SES Networks EVP, global sales Elias Zaccack says: “Our relationships with our leading inflight connectivity service providers remain unchanged. We continue to provide them with much-needed capacity, and look to continuously add value and flexibility to our offerings so they can focus on providing the best possible customer experience.”

Does SES envisage offering any aero products via the current-generation O3b network *before* the launch of O3b mPOWER, as has been intimated by certain inflight connectivity stakeholders in the past? Says Zaccack: “We will disclose our product roadmap/strategy when we are ready – so watch this space!”

SES talks airline passenger experience. Graphic: SES

O3b, of which SES fully acquired in 2016, is perhaps best known in mobility for providing a powerful connectivity service to Royal Caribbean. With O3b mPOWER, SES can “serve the whole maritime industry. We can do the same with aero,” suggests Collar. This will require all-new terminals, of course, and “a range of terminals and work is very much underway on all” four markets being addressed.

The O3b mPOWER constellation will have 30,000 fully-shapeable and steerable beams that can be shifted and switched in real time. “There’s ultimately no sensible limit to what we can deploy and that scaling is fundamentally part of what we’re doing here. We can dynamically route traffic, we can form beams and reform them on a dynamic basis across a day, a month, a year. We can form tens of thousands of beams across this system to serve our customers wherever they are, but importantly not put any power down on anywhere that isn’t a customer.”

Rotation

How will SES integrate O3b into its GEO constellation? “We’ll have software defined capability that will route our traffic and our customers’ traffic intelligently between our MEO and GEO whether that be applications or cost, we can route traffic accordingly,” says Collar.

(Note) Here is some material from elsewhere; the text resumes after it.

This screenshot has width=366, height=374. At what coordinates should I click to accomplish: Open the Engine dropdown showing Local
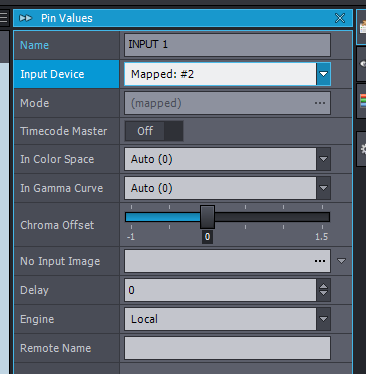[323, 319]
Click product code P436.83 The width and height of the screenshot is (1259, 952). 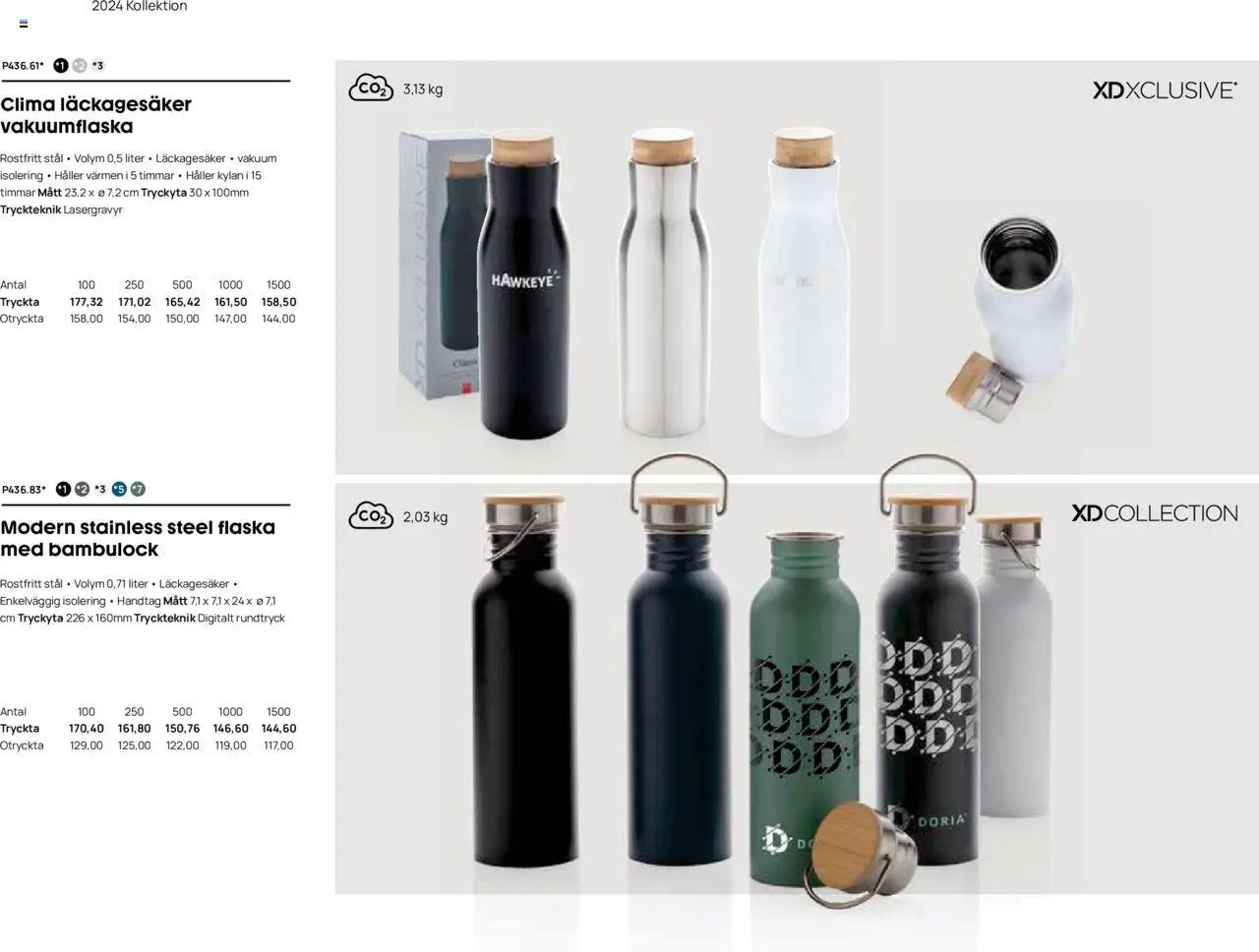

Does this system tread on any of ViaSat’s patents? “This is not patterned off of ViaSat. This is something we did on our own. totally independent of ViaSat. We respect their need to maintain their intellectual property and all of that, so this is a totally different design,” he says.

ViaSat president Rick Baldridge notes that ViaSat has “a very good relationship with Boeing”, which built ViaSat-2 and has been tapped to build the first two ViaSat-3 satellites. “I do not expect that Boeing has compromised our intellectual property. We will ask them but I do not expect that,” says Baldridge.

Intriguingly, Baldrige says he recently met with SES’s Collar at ViaSat’s headquarters in Carlsbad, California. “We’re a technology provider to O3b today and we’re certainly having discussions with them about future technology. I certainly think there is a way to work together. Time will tell.”

Do those conversations include discussions about roaming between the two networks? “We have very good conversations with Steve and O3b,” he ended.